Loads of Learned Lumber

Tuesday, January 5, 2016

Michael Wood, _Yeats and Violence_

AN EXCELLENT BOOK--as every book I've read why Wood is; this is my fourth (I read the book on One Hundred Years of Solitude, the one on Nabokov, and a collection of review essays).  This looks like his first one on poetry, though, which was a welcome surprise, and a bigger and even more welcome surprise was that it was about Yeats.

For, truth to tell, I am a Yeatsian. The one and only book I have managed to write was on Yeats.  But in the years since its publication--a good many now--I have often felt that Yeats was on the wrong side of zeitgeist.  His politics were terrible, for one thing--elitist, anti-democratic, not precisely fascist but all too close. He could get some points for being part of a national liberation struggle, but his role in the nationalist movement was so conflicted that Seamus Deane, for instance, could  get a bit snarky about him. Gender politics?  Well, Yeats often wrote admiringly of women, but "Prayer for my Daughter" misses on every cylinder of contemporary sensibilities, and the depiction of rape in "Leda and the Swan" is not going to get a pass from any feminist this side of Camille Paglia.

His aesthetics, too, seem creakily antique. What MFA program would encourage any writing so highly wrought, so artificial, so willing to traffic in archaisms, or for that matter so vatic, so hermetic as most of Yeats's is? "You want some Modernism? Go read Tender Buttons."

So when Wood, one of the most erudite and lucid critics around, someone who when asked to give the Clarendon Lectures could conceivably have turned in a polished performance on anything from Tarkovsky to Proust to whatever else is unproblematically admired, for him to go with Yeats...it just seemed too good to be true.

Actually, the title made me think it was too good to be true, that the book would turn out to be some kind of takedown, à la any book on Eliot and anti-Semitism.

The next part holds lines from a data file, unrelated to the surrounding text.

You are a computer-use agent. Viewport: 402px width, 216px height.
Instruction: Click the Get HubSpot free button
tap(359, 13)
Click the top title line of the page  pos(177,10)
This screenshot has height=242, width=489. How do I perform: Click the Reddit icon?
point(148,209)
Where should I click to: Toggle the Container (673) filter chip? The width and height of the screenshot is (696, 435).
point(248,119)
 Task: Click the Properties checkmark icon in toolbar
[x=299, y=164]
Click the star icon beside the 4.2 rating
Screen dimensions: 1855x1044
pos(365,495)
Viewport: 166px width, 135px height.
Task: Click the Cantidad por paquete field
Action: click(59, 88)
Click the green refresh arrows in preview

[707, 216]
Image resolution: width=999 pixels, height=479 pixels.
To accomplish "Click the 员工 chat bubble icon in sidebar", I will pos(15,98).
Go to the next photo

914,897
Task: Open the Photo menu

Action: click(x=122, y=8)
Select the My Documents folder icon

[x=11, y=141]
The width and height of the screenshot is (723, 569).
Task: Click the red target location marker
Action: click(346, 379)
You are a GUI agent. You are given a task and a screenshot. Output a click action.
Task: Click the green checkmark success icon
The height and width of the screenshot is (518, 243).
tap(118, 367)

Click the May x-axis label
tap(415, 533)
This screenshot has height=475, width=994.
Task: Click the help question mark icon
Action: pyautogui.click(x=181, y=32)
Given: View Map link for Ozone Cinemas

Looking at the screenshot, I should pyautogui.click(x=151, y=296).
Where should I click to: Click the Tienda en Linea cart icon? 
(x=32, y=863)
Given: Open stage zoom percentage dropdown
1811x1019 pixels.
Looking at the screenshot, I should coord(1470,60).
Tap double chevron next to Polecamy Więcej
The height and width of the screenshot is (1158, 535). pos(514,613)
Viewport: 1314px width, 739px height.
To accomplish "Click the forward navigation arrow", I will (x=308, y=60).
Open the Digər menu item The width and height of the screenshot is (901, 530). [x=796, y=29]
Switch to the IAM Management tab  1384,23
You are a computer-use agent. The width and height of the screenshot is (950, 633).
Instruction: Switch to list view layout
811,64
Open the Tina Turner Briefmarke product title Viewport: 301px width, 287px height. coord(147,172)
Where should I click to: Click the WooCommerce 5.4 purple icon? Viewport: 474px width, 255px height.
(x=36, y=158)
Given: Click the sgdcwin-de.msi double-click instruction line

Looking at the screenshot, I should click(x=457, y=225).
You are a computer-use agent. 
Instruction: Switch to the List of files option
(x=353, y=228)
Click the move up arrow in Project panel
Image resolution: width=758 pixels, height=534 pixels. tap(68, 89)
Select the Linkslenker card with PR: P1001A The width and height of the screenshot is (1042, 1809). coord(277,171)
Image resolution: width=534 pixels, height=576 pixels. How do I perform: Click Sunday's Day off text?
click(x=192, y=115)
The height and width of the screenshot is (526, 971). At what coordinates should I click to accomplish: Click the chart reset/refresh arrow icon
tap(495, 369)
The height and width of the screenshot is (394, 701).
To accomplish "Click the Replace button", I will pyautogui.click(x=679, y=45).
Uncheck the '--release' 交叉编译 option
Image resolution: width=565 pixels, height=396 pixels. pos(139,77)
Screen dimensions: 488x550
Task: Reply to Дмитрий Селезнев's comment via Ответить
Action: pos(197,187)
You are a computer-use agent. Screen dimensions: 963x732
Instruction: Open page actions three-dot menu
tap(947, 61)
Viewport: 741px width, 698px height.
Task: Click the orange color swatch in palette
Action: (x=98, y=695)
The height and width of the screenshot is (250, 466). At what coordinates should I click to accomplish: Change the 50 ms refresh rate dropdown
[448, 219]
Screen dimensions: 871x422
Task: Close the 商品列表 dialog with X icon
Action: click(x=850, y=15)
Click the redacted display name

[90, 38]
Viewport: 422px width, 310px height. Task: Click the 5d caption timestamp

But, surprise, Wood gives Yeats his propers. The book is about "Nineteen Hundred and Nineteen," much as Kermode's Romantic Image is about "Among School Children"--we take a lot of side trips taking in a great deal of territory (Benjamin, Agamben, the Black and Tans, the "instructors" and A Vision, later Irish poets Heaney, Muldoon, Boland, and [!] Paulin, even [!!] prosody), but "Nineteen Hundred and Nineteen" is the center of gravity, and Wood does it full justice. Not the best-known of Yeats's poems--it's not in the Norton anthology, for instance--but it riveted me when I first read it, many years ago, and its warnings against complacency about progress seem truer as I age.